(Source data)
__________________________________________________
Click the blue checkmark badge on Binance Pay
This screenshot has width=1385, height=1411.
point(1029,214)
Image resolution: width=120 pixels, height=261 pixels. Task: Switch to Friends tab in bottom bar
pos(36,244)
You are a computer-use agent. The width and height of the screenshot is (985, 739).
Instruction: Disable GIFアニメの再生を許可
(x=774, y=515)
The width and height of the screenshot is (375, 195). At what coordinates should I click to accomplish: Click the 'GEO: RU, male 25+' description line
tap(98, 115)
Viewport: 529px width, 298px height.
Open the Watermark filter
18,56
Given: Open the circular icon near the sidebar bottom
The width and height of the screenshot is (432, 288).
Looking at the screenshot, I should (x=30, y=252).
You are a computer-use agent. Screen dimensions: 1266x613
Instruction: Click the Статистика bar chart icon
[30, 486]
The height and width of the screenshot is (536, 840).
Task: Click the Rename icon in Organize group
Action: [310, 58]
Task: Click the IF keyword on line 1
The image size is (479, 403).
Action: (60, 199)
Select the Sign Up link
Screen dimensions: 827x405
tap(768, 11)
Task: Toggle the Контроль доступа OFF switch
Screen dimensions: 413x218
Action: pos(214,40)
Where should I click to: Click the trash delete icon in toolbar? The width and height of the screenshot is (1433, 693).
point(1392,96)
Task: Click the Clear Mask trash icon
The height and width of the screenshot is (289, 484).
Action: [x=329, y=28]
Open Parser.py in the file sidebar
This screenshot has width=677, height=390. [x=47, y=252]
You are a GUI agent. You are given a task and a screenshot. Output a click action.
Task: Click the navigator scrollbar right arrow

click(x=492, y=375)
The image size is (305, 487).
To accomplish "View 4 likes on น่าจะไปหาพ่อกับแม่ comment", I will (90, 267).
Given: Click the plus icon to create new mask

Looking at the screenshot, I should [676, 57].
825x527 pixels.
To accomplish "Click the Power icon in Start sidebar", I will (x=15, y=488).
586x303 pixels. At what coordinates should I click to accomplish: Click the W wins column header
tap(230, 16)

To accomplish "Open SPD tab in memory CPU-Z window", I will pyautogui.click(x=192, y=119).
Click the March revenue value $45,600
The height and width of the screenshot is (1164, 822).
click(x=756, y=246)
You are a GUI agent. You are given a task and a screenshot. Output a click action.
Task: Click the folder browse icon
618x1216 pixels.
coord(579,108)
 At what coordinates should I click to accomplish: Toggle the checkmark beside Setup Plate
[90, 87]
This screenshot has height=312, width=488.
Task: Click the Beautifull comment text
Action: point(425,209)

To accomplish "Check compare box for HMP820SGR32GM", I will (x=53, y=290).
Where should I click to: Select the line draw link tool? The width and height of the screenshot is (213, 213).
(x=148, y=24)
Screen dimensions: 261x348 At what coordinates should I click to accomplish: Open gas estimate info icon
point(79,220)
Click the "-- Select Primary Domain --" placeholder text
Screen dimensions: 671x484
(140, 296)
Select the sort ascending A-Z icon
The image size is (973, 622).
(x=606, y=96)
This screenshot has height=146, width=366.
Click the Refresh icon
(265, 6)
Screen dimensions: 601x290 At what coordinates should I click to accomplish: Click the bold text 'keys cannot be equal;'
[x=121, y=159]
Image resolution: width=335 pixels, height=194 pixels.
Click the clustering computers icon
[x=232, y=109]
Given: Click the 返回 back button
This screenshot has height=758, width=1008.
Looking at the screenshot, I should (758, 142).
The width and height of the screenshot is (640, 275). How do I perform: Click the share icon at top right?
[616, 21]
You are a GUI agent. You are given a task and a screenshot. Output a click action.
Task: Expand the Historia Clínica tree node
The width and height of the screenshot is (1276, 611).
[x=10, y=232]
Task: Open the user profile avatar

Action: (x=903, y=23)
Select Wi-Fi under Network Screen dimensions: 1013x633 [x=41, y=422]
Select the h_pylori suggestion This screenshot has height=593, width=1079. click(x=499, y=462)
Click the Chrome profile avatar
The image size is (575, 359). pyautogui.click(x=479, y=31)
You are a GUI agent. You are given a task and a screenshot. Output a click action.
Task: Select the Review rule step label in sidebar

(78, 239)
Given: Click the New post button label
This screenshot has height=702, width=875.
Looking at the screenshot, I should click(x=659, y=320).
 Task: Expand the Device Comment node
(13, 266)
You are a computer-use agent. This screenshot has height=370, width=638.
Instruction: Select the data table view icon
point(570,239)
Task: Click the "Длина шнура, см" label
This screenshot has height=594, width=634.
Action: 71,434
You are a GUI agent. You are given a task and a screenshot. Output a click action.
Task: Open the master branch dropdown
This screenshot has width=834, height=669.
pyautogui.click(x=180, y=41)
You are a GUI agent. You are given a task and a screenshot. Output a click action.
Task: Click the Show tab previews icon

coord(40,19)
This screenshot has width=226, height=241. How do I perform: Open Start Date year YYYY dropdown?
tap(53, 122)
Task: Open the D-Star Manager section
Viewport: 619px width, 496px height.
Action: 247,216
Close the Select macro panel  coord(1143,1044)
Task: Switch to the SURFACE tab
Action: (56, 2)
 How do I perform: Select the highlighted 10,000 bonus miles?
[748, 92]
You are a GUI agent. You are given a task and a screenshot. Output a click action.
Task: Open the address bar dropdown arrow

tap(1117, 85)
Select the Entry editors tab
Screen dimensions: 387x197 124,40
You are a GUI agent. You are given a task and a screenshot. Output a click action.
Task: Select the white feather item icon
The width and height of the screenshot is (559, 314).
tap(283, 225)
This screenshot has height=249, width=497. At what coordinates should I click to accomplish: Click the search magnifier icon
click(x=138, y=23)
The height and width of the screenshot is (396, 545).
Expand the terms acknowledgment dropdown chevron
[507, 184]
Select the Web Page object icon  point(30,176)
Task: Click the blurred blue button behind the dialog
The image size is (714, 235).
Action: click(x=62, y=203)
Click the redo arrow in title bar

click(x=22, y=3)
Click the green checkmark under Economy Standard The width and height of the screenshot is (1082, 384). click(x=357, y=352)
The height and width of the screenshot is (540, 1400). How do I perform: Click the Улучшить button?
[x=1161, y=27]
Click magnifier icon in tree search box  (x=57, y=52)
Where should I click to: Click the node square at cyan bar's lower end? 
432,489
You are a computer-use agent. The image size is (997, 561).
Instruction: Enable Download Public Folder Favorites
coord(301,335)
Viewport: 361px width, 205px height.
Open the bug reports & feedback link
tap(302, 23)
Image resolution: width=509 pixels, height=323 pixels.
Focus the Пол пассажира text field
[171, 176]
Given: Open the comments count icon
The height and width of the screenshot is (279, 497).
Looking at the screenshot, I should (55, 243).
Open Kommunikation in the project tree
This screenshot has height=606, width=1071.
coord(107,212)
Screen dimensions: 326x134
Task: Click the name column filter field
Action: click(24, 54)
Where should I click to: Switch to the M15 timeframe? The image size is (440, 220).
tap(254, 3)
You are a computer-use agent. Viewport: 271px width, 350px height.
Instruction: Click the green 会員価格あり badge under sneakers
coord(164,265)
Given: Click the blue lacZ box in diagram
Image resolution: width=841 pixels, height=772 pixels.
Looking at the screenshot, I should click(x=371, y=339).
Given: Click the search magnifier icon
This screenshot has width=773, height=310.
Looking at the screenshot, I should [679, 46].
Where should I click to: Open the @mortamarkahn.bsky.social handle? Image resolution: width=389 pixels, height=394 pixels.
__________________________________________________
# Your instructions
Please output the records shown above, with every character intact.

# Result of the task
Click the blue checkmark badge on Binance Pay
This screenshot has width=1385, height=1411.
point(1029,214)
Image resolution: width=120 pixels, height=261 pixels. Task: Switch to Friends tab in bottom bar
pos(36,244)
You are a computer-use agent. The width and height of the screenshot is (985, 739).
Instruction: Disable GIFアニメの再生を許可
(x=774, y=515)
The width and height of the screenshot is (375, 195). At what coordinates should I click to accomplish: Click the 'GEO: RU, male 25+' description line
tap(98, 115)
Viewport: 529px width, 298px height.
Open the Watermark filter
18,56
Given: Open the circular icon near the sidebar bottom
The width and height of the screenshot is (432, 288).
Looking at the screenshot, I should (x=30, y=252).
You are a computer-use agent. Screen dimensions: 1266x613
Instruction: Click the Статистика bar chart icon
[30, 486]
The height and width of the screenshot is (536, 840).
Task: Click the Rename icon in Organize group
Action: [310, 58]
Task: Click the IF keyword on line 1
The image size is (479, 403).
Action: (60, 199)
Select the Sign Up link
Screen dimensions: 827x405
tap(768, 11)
Task: Toggle the Контроль доступа OFF switch
Screen dimensions: 413x218
Action: pos(214,40)
Where should I click to: Click the trash delete icon in toolbar? The width and height of the screenshot is (1433, 693).
point(1392,96)
Task: Click the Clear Mask trash icon
The height and width of the screenshot is (289, 484).
Action: [x=329, y=28]
Open Parser.py in the file sidebar
This screenshot has width=677, height=390. [x=47, y=252]
You are a GUI agent. You are given a task and a screenshot. Output a click action.
Task: Click the navigator scrollbar right arrow

click(x=492, y=375)
The image size is (305, 487).
To accomplish "View 4 likes on น่าจะไปหาพ่อกับแม่ comment", I will (90, 267).
Given: Click the plus icon to create new mask

Looking at the screenshot, I should [676, 57].
825x527 pixels.
To accomplish "Click the Power icon in Start sidebar", I will (x=15, y=488).
586x303 pixels. At what coordinates should I click to accomplish: Click the W wins column header
tap(230, 16)

To accomplish "Open SPD tab in memory CPU-Z window", I will pyautogui.click(x=192, y=119).
Click the March revenue value $45,600
The height and width of the screenshot is (1164, 822).
click(x=756, y=246)
You are a GUI agent. You are given a task and a screenshot. Output a click action.
Task: Click the folder browse icon
618x1216 pixels.
coord(579,108)
 At what coordinates should I click to accomplish: Toggle the checkmark beside Setup Plate
[90, 87]
This screenshot has height=312, width=488.
Task: Click the Beautifull comment text
Action: point(425,209)

To accomplish "Check compare box for HMP820SGR32GM", I will (x=53, y=290).
Where should I click to: Select the line draw link tool? The width and height of the screenshot is (213, 213).
(x=148, y=24)
Screen dimensions: 261x348 At what coordinates should I click to accomplish: Open gas estimate info icon
point(79,220)
Click the "-- Select Primary Domain --" placeholder text
Screen dimensions: 671x484
(140, 296)
Select the sort ascending A-Z icon
The image size is (973, 622).
(x=606, y=96)
This screenshot has height=146, width=366.
Click the Refresh icon
(265, 6)
Screen dimensions: 601x290 At what coordinates should I click to accomplish: Click the bold text 'keys cannot be equal;'
[x=121, y=159]
Image resolution: width=335 pixels, height=194 pixels.
Click the clustering computers icon
[x=232, y=109]
Given: Click the 返回 back button
This screenshot has height=758, width=1008.
Looking at the screenshot, I should (758, 142).
The width and height of the screenshot is (640, 275). How do I perform: Click the share icon at top right?
[616, 21]
You are a GUI agent. You are given a task and a screenshot. Output a click action.
Task: Expand the Historia Clínica tree node
The width and height of the screenshot is (1276, 611).
[x=10, y=232]
Task: Open the user profile avatar

Action: (x=903, y=23)
Select Wi-Fi under Network Screen dimensions: 1013x633 [x=41, y=422]
Select the h_pylori suggestion This screenshot has height=593, width=1079. click(x=499, y=462)
Click the Chrome profile avatar
The image size is (575, 359). pyautogui.click(x=479, y=31)
You are a GUI agent. You are given a task and a screenshot. Output a click action.
Task: Select the Review rule step label in sidebar

(78, 239)
Given: Click the New post button label
This screenshot has height=702, width=875.
Looking at the screenshot, I should click(x=659, y=320).
 Task: Expand the Device Comment node
(13, 266)
You are a computer-use agent. This screenshot has height=370, width=638.
Instruction: Select the data table view icon
point(570,239)
Task: Click the "Длина шнура, см" label
This screenshot has height=594, width=634.
Action: 71,434
You are a GUI agent. You are given a task and a screenshot. Output a click action.
Task: Open the master branch dropdown
This screenshot has width=834, height=669.
pyautogui.click(x=180, y=41)
You are a GUI agent. You are given a task and a screenshot. Output a click action.
Task: Click the Show tab previews icon

coord(40,19)
This screenshot has width=226, height=241. How do I perform: Open Start Date year YYYY dropdown?
tap(53, 122)
Task: Open the D-Star Manager section
Viewport: 619px width, 496px height.
Action: 247,216
Close the Select macro panel  coord(1143,1044)
Task: Switch to the SURFACE tab
Action: (56, 2)
 How do I perform: Select the highlighted 10,000 bonus miles?
[748, 92]
You are a GUI agent. You are given a task and a screenshot. Output a click action.
Task: Open the address bar dropdown arrow

tap(1117, 85)
Select the Entry editors tab
Screen dimensions: 387x197 124,40
You are a GUI agent. You are given a task and a screenshot. Output a click action.
Task: Select the white feather item icon
The width and height of the screenshot is (559, 314).
tap(283, 225)
This screenshot has height=249, width=497. At what coordinates should I click to accomplish: Click the search magnifier icon
click(x=138, y=23)
The height and width of the screenshot is (396, 545).
Expand the terms acknowledgment dropdown chevron
[507, 184]
Select the Web Page object icon  point(30,176)
Task: Click the blurred blue button behind the dialog
The image size is (714, 235).
Action: click(x=62, y=203)
Click the redo arrow in title bar

click(x=22, y=3)
Click the green checkmark under Economy Standard The width and height of the screenshot is (1082, 384). click(x=357, y=352)
The height and width of the screenshot is (540, 1400). How do I perform: Click the Улучшить button?
[x=1161, y=27]
Click magnifier icon in tree search box  (x=57, y=52)
Where should I click to: Click the node square at cyan bar's lower end? 
432,489
You are a computer-use agent. The image size is (997, 561).
Instruction: Enable Download Public Folder Favorites
coord(301,335)
Viewport: 361px width, 205px height.
Open the bug reports & feedback link
tap(302, 23)
Image resolution: width=509 pixels, height=323 pixels.
Focus the Пол пассажира text field
[171, 176]
Given: Open the comments count icon
The height and width of the screenshot is (279, 497).
Looking at the screenshot, I should (55, 243).
Open Kommunikation in the project tree
This screenshot has height=606, width=1071.
coord(107,212)
Screen dimensions: 326x134
Task: Click the name column filter field
Action: click(24, 54)
Where should I click to: Switch to the M15 timeframe? The image size is (440, 220).
tap(254, 3)
You are a computer-use agent. Viewport: 271px width, 350px height.
Instruction: Click the green 会員価格あり badge under sneakers
coord(164,265)
Given: Click the blue lacZ box in diagram
Image resolution: width=841 pixels, height=772 pixels.
Looking at the screenshot, I should click(x=371, y=339).
Given: Click the search magnifier icon
This screenshot has width=773, height=310.
Looking at the screenshot, I should [679, 46].
Where should I click to: Open the @mortamarkahn.bsky.social handle? Image resolution: width=389 pixels, height=394 pixels.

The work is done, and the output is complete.